Francesca Cataldi

Francesca Cataldi (Napoli 1944)

I was born in the city of Naples and received an urban education in a city that has been urban since the Greek era. My focus is not a historical pedantry, but it is the need to identify myself in a social reality to which I belong while over time I recognize its matrix more and more.

I attended scenography studies at the Academy of Fine Arts in Naples, but my paintings have always been strongly influenced by my first teacher Domenico Spinosa, and by his informal material painting.

In the 70s my real weaning took place. Transferred from Naples to Rome, the two hundred kilometers seem like light years, the love for chromatic matter is transformed into matter and that's it, it follows its own rules and laws. The color is only that of the material I use at the time,which becomes dominant.

The materials I approach: tar, and iron are a structure for my cements.
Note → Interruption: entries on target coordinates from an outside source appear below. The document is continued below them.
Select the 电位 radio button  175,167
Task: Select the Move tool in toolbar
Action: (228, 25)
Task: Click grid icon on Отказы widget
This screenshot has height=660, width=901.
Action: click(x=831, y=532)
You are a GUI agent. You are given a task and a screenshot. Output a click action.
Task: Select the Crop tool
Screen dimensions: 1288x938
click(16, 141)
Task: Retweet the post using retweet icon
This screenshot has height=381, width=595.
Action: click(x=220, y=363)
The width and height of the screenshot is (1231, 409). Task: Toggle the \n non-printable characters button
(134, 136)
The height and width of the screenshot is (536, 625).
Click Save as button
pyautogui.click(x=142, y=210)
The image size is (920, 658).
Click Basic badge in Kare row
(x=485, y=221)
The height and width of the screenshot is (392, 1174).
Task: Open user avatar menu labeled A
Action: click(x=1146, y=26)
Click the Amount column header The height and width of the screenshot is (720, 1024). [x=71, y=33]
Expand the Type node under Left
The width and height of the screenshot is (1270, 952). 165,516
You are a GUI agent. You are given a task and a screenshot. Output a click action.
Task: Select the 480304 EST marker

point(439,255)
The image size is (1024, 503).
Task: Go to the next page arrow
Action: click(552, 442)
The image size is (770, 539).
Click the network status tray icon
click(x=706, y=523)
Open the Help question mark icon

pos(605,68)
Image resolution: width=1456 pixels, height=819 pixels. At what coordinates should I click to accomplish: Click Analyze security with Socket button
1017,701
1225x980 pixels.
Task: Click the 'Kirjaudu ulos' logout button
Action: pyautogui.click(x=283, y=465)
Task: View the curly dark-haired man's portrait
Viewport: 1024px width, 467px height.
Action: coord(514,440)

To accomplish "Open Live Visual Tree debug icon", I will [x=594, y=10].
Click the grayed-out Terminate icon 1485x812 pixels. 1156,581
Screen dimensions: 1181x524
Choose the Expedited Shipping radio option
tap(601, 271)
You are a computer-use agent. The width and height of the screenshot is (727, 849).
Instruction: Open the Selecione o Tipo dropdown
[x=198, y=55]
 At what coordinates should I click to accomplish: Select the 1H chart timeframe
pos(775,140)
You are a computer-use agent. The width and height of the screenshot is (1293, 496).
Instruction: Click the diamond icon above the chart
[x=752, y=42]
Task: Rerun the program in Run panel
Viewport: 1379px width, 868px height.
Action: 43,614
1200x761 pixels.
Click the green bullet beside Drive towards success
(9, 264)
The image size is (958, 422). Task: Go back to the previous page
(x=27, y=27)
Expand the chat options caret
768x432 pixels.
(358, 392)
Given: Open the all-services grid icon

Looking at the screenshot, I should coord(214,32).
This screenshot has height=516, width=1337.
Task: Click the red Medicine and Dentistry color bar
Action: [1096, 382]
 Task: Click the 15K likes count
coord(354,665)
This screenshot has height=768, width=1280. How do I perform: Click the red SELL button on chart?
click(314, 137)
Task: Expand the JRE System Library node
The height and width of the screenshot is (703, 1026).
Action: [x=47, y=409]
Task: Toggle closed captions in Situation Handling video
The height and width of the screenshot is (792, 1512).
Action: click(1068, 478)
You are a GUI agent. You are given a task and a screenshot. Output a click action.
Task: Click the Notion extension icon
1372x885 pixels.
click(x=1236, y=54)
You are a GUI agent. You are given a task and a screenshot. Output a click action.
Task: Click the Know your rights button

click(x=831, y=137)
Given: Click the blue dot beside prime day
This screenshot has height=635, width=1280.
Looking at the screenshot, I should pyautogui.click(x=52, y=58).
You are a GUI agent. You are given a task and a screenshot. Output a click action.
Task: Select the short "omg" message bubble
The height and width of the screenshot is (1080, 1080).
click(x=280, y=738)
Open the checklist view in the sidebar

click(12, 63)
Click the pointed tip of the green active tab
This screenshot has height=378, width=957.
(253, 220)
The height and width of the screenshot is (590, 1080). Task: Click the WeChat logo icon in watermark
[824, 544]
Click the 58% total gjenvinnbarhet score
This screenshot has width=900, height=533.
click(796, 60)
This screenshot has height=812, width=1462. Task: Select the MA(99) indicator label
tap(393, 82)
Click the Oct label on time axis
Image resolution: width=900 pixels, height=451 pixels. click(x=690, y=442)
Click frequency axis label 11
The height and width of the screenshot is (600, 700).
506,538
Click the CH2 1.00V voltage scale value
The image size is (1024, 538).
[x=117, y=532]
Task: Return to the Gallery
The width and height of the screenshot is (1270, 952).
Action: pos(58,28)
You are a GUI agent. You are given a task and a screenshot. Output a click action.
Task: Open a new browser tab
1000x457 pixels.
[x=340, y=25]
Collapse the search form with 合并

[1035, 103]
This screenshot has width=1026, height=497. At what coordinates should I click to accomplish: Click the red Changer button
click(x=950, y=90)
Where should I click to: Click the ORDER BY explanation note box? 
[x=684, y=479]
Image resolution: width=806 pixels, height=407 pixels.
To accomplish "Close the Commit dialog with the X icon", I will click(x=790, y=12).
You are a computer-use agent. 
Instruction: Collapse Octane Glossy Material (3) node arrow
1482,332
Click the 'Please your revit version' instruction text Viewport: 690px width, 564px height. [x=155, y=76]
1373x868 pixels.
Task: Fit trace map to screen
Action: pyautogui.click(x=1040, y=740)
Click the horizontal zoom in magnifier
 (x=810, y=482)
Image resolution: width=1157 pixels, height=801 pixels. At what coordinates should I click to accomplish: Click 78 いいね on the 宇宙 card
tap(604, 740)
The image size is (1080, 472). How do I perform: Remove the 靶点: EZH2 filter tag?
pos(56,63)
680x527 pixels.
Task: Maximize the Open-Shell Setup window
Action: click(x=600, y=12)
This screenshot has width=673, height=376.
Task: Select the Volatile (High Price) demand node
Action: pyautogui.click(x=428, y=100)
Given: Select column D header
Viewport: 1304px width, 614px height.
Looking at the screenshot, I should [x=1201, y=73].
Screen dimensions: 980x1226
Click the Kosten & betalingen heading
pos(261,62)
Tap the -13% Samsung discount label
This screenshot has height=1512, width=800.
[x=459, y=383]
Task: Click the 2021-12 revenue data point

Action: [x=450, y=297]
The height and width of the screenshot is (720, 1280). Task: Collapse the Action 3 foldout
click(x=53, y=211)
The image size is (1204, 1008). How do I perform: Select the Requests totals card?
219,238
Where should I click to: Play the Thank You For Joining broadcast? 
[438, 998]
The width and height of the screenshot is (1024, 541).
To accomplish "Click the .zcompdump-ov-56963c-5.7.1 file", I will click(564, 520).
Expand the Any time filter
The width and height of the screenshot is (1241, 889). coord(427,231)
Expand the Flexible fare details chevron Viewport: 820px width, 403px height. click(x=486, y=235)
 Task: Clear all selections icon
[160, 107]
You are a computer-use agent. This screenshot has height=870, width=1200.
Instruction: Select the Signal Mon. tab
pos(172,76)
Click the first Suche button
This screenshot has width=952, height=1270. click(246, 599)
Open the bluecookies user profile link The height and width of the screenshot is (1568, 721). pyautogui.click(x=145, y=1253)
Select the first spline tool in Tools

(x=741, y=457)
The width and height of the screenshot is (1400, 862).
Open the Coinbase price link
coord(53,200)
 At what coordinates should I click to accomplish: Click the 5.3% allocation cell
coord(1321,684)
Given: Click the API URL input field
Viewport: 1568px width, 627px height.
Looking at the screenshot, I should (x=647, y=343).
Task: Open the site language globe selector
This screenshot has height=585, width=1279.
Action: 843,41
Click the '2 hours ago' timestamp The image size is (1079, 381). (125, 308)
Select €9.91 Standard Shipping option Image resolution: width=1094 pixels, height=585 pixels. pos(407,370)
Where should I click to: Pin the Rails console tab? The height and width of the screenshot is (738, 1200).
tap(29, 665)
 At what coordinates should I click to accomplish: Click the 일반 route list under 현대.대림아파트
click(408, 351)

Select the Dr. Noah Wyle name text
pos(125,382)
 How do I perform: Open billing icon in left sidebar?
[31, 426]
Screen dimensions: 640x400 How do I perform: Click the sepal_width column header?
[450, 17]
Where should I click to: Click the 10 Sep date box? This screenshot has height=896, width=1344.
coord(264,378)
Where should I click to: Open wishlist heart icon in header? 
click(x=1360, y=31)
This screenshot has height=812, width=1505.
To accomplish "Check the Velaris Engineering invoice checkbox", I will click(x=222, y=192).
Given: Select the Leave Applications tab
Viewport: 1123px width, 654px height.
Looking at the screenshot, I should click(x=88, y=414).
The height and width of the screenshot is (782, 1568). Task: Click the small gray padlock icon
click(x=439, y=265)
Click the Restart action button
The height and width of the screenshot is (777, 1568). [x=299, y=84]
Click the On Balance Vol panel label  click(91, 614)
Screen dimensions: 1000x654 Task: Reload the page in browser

The weft and support network of the materials are connected to it and macerated with it. The maturation, through water and molds contribute to the natural colors I get, that feel so congenial.

The materials of my research, or simply of my "going", are: iron, cellulose, tar, cement, fiberglass and glass. They accompany me on my journey, which started from Naples and landed in Germany, the country where I teach sculpture, using non-traditional materials, metals from landfills, and images obtained through computer-reworked photographs. This teaching, in a world of a different cultural matrix, gives me the privilege of getting back into discussions, again and again, artistically and humanly. Interpreting them, with the filter of my history and of visual and human education, is a great gymnastics for my creativity. From informal painting to clotted and connected matter, my path continues using both existing and specially built structures, since the time of concrete, in which I incorporated all my tools almost jealously in the mortar, from the secrets of the inside work, through work for enjoyment, to slides projected on buildings of cities, films spun with tar, in which matter writes its history on pages built by men.

From the inside to the outside, and again, from the outside to the outside, my journey continues with cellulose surfaces coagulated on nets, up to papers where ancient recovered images overlap, which when photographed and reworked end up becoming something else. Today I am incorporating again in the glass mortar, waste recovered from the wreckage of iron, metals that tell us stories of construction and rebirth, revisited memories. I superimposed these signs, I melted them, I put them to mature under water, in the rust, in the glass, I heated them in the oven, then passed them to the scanner of my computer, and through this they became a sign again, and then still matter and therefore they definitively work. How to face the last step: the installation in the inhabited area, on the homes of men and in the homes of men, in order to try to communicate with them. It is a transplant without rejection, it is like a return of those shreds of memory that find the right connotation between things and houses. Even these stratifications are operated by men who, before us, have faced the difficult path of progress.